Part 2 of the Cognitive System Testing series, originally posted in 2016 on IBM Developer.

Introduction

A cognitive system, like most software systems, is a collection of modular components, each with varying degrees of complexity. One quick way of testing a cognitive system is to use a “smoke test”, which tells you if the system is behaving so poorly that it may as well be on fire. The smoke test suite should tell you if the system as a whole is responsive to user inputs and if the inner components are generally speaking to each other.
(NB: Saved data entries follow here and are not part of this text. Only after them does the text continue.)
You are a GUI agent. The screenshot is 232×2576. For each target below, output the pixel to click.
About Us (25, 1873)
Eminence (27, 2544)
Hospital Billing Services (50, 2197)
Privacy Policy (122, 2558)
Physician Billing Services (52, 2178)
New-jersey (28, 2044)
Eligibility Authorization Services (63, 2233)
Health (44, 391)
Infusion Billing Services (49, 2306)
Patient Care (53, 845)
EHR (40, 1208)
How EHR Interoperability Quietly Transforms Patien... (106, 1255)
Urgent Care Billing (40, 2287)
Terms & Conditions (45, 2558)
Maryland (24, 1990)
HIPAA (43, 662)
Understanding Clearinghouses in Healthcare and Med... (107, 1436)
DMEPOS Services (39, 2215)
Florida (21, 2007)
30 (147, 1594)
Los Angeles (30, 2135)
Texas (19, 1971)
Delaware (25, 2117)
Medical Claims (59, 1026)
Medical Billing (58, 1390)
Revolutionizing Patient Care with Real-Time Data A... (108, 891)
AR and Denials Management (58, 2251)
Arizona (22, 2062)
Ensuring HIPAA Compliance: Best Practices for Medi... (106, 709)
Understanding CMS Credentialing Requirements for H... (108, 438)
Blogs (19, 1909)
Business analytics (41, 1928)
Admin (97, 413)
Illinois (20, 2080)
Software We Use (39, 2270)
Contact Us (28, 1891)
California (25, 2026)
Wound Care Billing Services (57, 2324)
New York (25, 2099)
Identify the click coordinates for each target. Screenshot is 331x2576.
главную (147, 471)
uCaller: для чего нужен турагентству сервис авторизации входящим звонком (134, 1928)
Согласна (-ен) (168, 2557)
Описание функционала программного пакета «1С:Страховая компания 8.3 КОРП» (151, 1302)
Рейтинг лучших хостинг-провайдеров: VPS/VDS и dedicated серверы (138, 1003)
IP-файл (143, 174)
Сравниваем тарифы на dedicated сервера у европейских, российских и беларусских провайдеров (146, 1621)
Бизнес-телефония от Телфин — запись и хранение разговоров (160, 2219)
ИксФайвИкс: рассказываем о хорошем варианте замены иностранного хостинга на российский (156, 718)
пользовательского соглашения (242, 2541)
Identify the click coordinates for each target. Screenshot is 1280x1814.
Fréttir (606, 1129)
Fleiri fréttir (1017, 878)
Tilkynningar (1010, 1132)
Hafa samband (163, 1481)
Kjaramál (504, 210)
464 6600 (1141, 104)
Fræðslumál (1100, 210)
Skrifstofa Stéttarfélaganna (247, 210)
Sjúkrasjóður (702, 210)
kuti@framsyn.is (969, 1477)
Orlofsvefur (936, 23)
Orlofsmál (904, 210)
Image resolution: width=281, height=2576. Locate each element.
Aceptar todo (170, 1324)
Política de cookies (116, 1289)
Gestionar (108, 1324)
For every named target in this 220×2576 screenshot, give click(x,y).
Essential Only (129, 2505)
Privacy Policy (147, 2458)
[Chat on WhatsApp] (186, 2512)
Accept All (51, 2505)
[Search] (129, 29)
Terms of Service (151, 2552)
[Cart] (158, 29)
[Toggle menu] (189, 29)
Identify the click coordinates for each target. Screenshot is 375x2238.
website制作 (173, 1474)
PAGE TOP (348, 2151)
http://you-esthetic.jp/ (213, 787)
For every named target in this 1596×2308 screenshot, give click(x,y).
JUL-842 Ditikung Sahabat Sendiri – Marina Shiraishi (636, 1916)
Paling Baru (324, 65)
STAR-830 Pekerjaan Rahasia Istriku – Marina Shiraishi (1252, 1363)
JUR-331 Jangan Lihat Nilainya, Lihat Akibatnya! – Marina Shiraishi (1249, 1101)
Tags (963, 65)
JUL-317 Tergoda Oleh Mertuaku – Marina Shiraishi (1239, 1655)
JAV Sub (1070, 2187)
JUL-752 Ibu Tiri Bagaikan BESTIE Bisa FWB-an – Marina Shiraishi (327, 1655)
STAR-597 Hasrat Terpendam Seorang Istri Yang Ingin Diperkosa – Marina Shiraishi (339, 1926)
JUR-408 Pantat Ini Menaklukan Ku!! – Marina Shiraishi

With the whole system at your fingertips, you may have a desire to make tests as comprehensive as possible. Resist the urge! Our ideal testing approach is a layered approach and the smoke test is just the tip of the spear. The smoke test should give you just enough information to decide if you want to run the rest of your test suites (you do have multiple batches, don’t you?) In fact, in our Watson solutions, our smoke tests don’t even verify if Watson provides the correct answer to a question – just that Watson provides an answer!

Motivation

Using any build process (hopefully an automated build), software will obviously not be delivered if it does not compile. Compile-time errors are fairly easy to catch and provide a fail-fast mechanism. If all of your software modules compile, that is a good start, but they may not run together. Smoke testing is a way of quickly flushing out batches of runtime errors by forcing the components to talk to each other.

A good smoke test suite

Your smoke test suite should aim for the extreme version of the 80/20 rule – write as few tests as possible to cover the major integration points within your application. Some of our Watson solutions started with only one test in their test suite, asking a single question of the Watson system. A medical Watson solution started with just a handful – each test tested one of major disease types covered by the system, with varied mock patient data to cover interesting patient characteristics (gender, age classes, etc). Your solution may need a few more test cases. The important thing is to hit each runtime component – in the Watson solutions described above this included a UIMA pipeline, a REST layer, a database, and a machine learning model.

I mentioned earlier that our smoke tests only verify that Watson provides an answer, not the answer. This an important distinction. By allowing some freedom in the responses, we prevent the smoke test from being brittle. As previously noted, Watson systems are probabilistic, non-deterministic systems and that can play havoc on a strict test. We rely on other test suites to verify the system is fully functioning.  

In case of errors

Ideally all of our tests pass. If the smoke test suite fails, STOP, it’s as bad as if the system is on fire! A smoke test failure should prevent the other test suites from failing and should start an immediate triage process. Our smoke test suites include a series of log scanners which look for error and exception messages and provided a detailed email to all of the people who contributed to the current failed build, and this failure is immediately given high priority. Other channels are great for communicating this failure including SMS alerts and Slack channel notifications.

Example failure email

The smoke test for build 20160916_0830 on system node123 failed with several errors.

grep –R ERROR /solution/20160916_0830/logs found:
install.log:   ERROR     Could not load messages.properties
runtime.log:   ERROR     Failed initialize module ComponentA due to IllegalArgumentException
testcase.log:  ERROR     Question 1 did not return a response

The following code updates were added to the build:
abcd1234 (johndoe) Integrate ComponentA into build
efgh5678 (janedoe) Fix NullPointerException in installer

This email includes key details of what build was installed, where the build was installed, where the logs can be found and what indications of failure exist.

Conclusion

A smoke test suite needs to quickly hit the major integration points and code paths in your application and determine if the application is in a serious failed state or not. The smoke test suite should be small, run quickly, and be tolerant of output from the system. The smoke test suite is just the first part of your overall testing solution and it can leave some work to the other suites.